DH is only 10 mins away from me. I visit every other day, he's always happy to see me, but wants to come home with me. The getting away is the hardest...doesn't matter what excuse i make to leave, he says "I'll come with you".. Being close and able to visit easily is good, but good care is the most important...
The line in the sand shifts day by day....I don't know what my plan is...just trying to get through one day at a time..
One reason for visiting is that this helps ensure quality of care, if nothing else. Unannounced visits that don't follow a patern are recommended.
I am now looking at placement (alf). Many facilities but problems due to age (young) and dx (ftd). Plus close by means more expensive and no LTC insurance. There is talk of a eod wing opening up but that is an hour away. Best places for L would be a neurologocal behavioral facility but the closest is a city away (4 hours) so forget that.
I really dont know how often I will visit when the time comes, given that I work and have a teenager at home.
I borrowed Carolyn's idea, and it works for me too. He always replies "ok" or "you're entitled". Last week, though, he surprised me and said "me too". He was right!
I know this has to be addressed and I will search for it for myself to read.
I am getting quite a bit of pressure from some family members, friends, and others to place him, now. A lot of this is on the phone long distance too. When I try to tell them , it is not time yet, I am lining up things the best I can, but it is not time. He still knows me, loves his cats, eats well, and have some semblance of happiness. Of course I get the burnout, but as long as I sleep at night it is tolerable.
Then I get the feeling, from some, well don't complain to us if you are not going to do this. Just can't win.
Today the VA nurse and the Geriatric Physcologist(sp?), AND the social worker are all coming for their monthly visit. (All really neat ladies, the G P comes from Honolulu once a month and then they do the long drive out here in their big Government Vehicle)
I want to try to consult with them in private a bit about this. They seem to think I am doing a great job here and I have heard no suggestion of placement. Although the GP said that one of the main reasons for placement is lack of sleep. Glad to have them coming.
Coco--you know that placement isn't just about the person w/dementia's needs but is about the caregiver's health and sanity as well. Please be honest with the professionals that are visiting you about how you are coping. I was always from the stiff upper lip school re this, but looking back, I think perhaps I should have opened up more.

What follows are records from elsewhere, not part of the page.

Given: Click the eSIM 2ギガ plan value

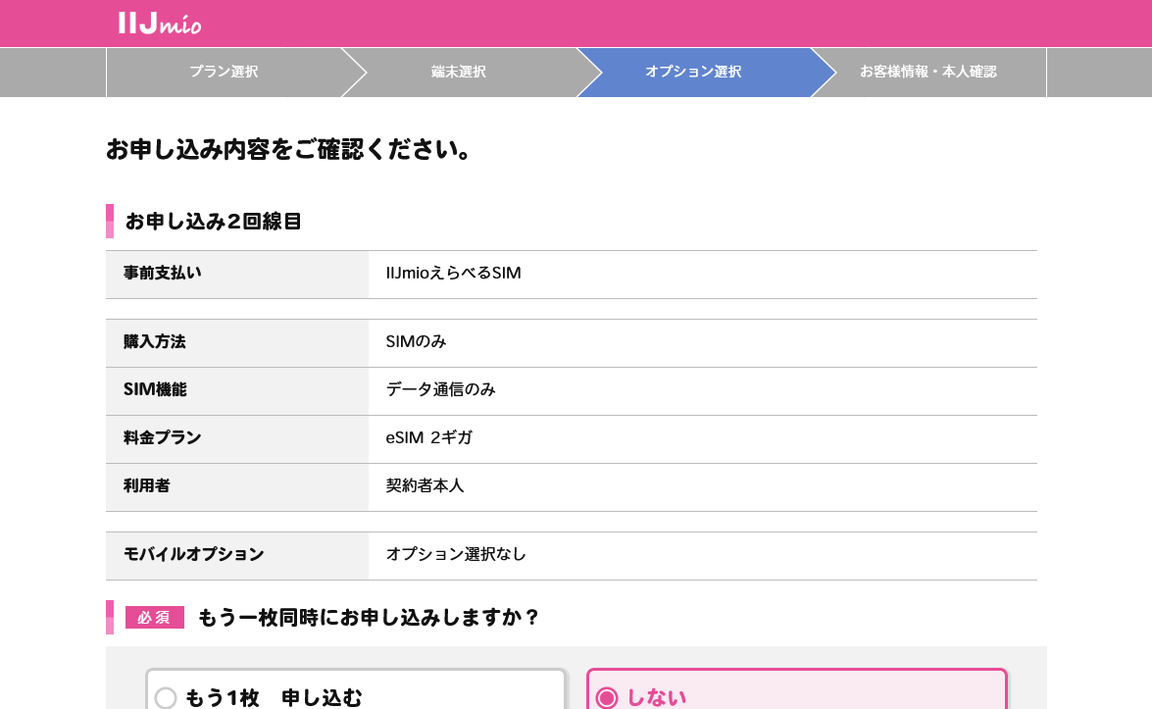Looking at the screenshot, I should pyautogui.click(x=429, y=438).
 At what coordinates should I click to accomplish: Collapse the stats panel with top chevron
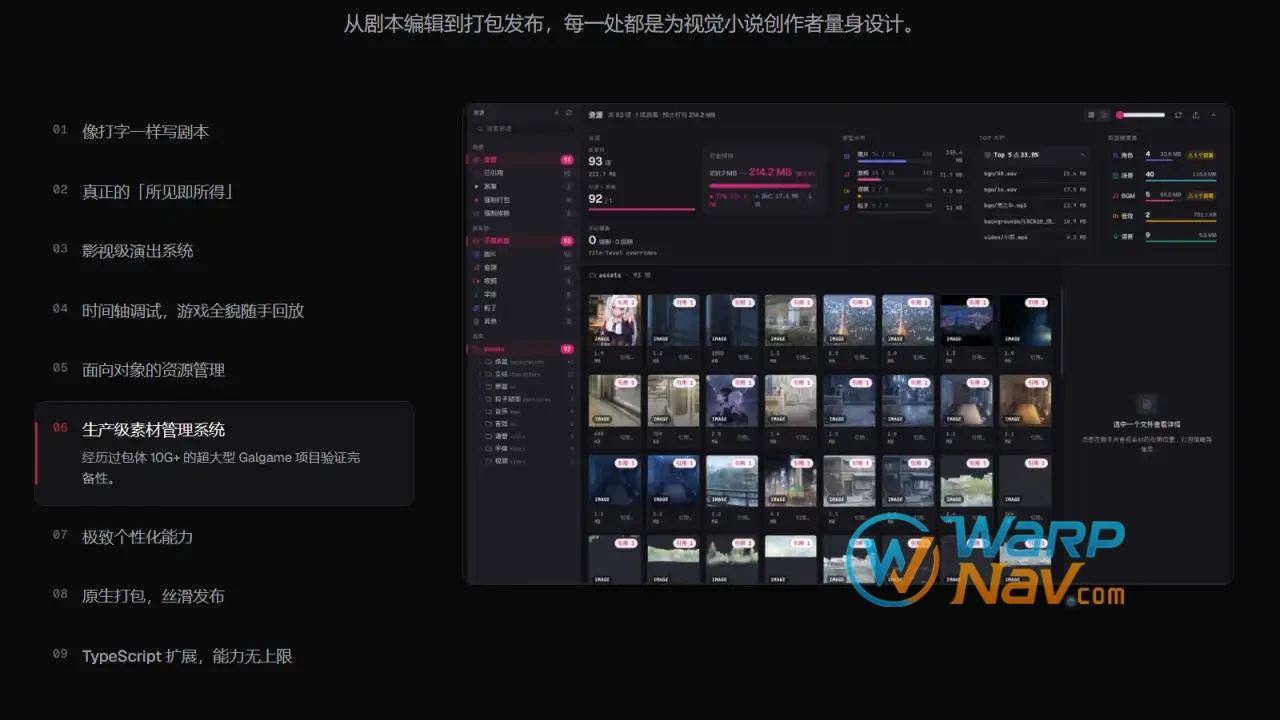coord(1214,115)
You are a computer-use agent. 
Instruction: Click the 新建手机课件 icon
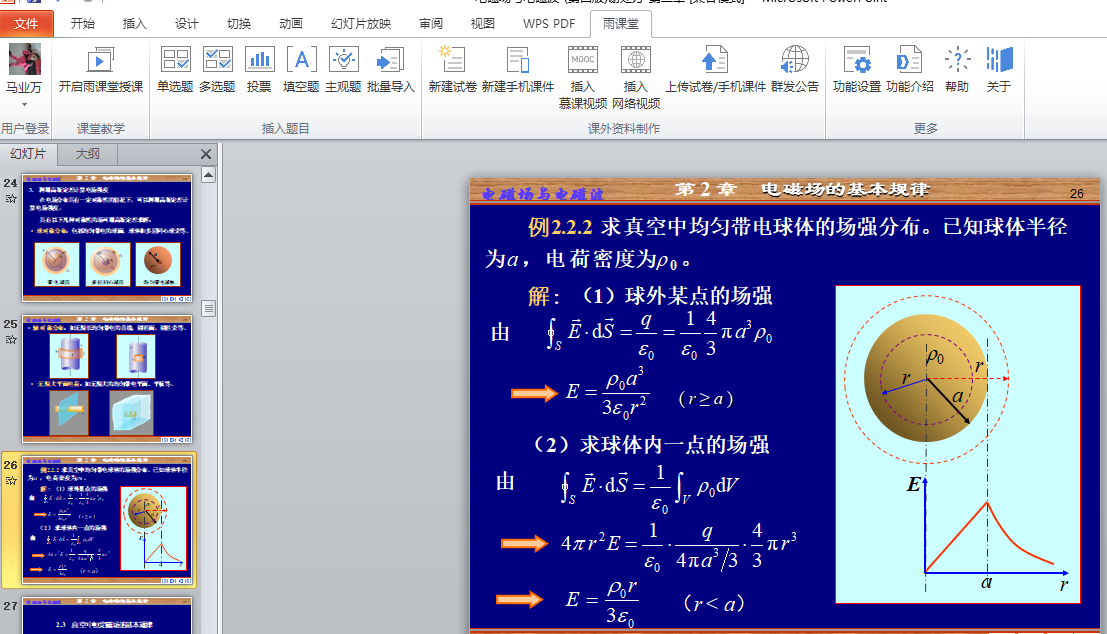pyautogui.click(x=517, y=68)
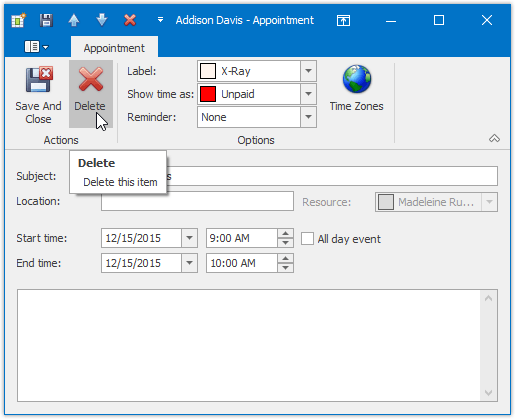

Hey marilyn thanks! I always remember you mentioning awhile back that perhaps I should consider moving somewhere closer to town. At the time I was like, well no way what would we do with our home mortgage etc.?
As time has progressed, other alternatives have come up. Perhaps a little studio for myself if he is placed, and renting my house. Things just look so different now.
I had a meltdown on the phone with the Geriatric doctor that is coming today, about 3 weeks ago. She was great and listened while I cried, that was the time she upped his Seroquel dose. They are aware of me that is for sure! lol I let them know each and every downturn.
I guess..it is at the time to start looking at places. I have to go to town tomorrow, the Home Aide is coming for 10 hours. I am going to talk to the gals about looking at a place there.